Re: BUG #18177: certain queries under certain contexts take multiple orders of magnitude longer compared to v10

From: Robert Leach <rleach(at)princeton(dot)edu>
To: David Rowley <dgrowleyml(at)gmail(dot)com>
Cc: pgsql-bugs(at)lists(dot)postgresql(dot)org
Subject: Re: BUG #18177: certain queries under certain contexts take multiple orders of magnitude longer compared to v10
Date: 2023-11-03 17:49:43
Message-ID: F8C38955-0B08-4992-80C2-36DCC37B7BD6@princeton.edu
Views: Raw Message | Whole Thread | Download mbox | Resend email
Thread:
Lists: pgsql-bugs

I rearranged the order of the responses in this email based on the precedence of the things I've learned...

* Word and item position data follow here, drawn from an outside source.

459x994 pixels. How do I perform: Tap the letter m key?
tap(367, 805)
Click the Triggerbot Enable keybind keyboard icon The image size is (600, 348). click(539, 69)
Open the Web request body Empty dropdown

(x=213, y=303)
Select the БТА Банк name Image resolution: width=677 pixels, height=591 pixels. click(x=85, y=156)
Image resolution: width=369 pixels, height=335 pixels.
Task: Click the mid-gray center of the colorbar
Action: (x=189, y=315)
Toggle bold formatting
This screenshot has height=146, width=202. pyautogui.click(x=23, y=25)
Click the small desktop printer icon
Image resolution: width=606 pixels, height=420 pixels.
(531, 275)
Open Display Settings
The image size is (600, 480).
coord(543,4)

>>> select * from pg_stat_user_tables where relid = '"DataRepo_peakdata"'::regclass;
>>
>> When I try to execute this command, I get:
>>
>> psycopg2.errors.UndefinedTable: relation "DataRepo_peakdata" does not exist
>
> You'd need to be connected to the same database as that table exists
> in. Your EXPLAIN output had extra formatting in it. I had assumed the
> quotes were there because the table was created with some upper-case
> characters. PostgreSQL folds unquoted identifiers to lower-case.
> Perhaps you can try without the quotes if you still get that when
> connected to the correct database.

So I finally worked out that only this seems to do the right thing:

cursor.execute("select * from pg_stat_user_tables where relid = '\"DataRepo_peakdata\"'::regclass;")

Before, I was trying:

cursor.execute("""select * from pg_stat_user_tables where relid = '"DataRepo_peakdata"'::regclass;""")

and that apparently didn't work.

Anyway, here's what I see:

Slow case (when having run tests from a separate class first):

After the animal/sample load and before the peak data load:
(2911633, 'public', 'DataRepo_peakdata', 9, 201, 882, 882, 595, 0, 0, 0, 0, 595, 0, 595, None, None, None, None, 0, 0, 0, 0)
After the peak data load and before the *slow* query:
(2914197, 'public', 'DataRepo_peakdata', 9, 201, 882, 882, 595, 0, 0, 0, 0, 595, 0, 595, None, None, None, None, 0, 0, 0, 0)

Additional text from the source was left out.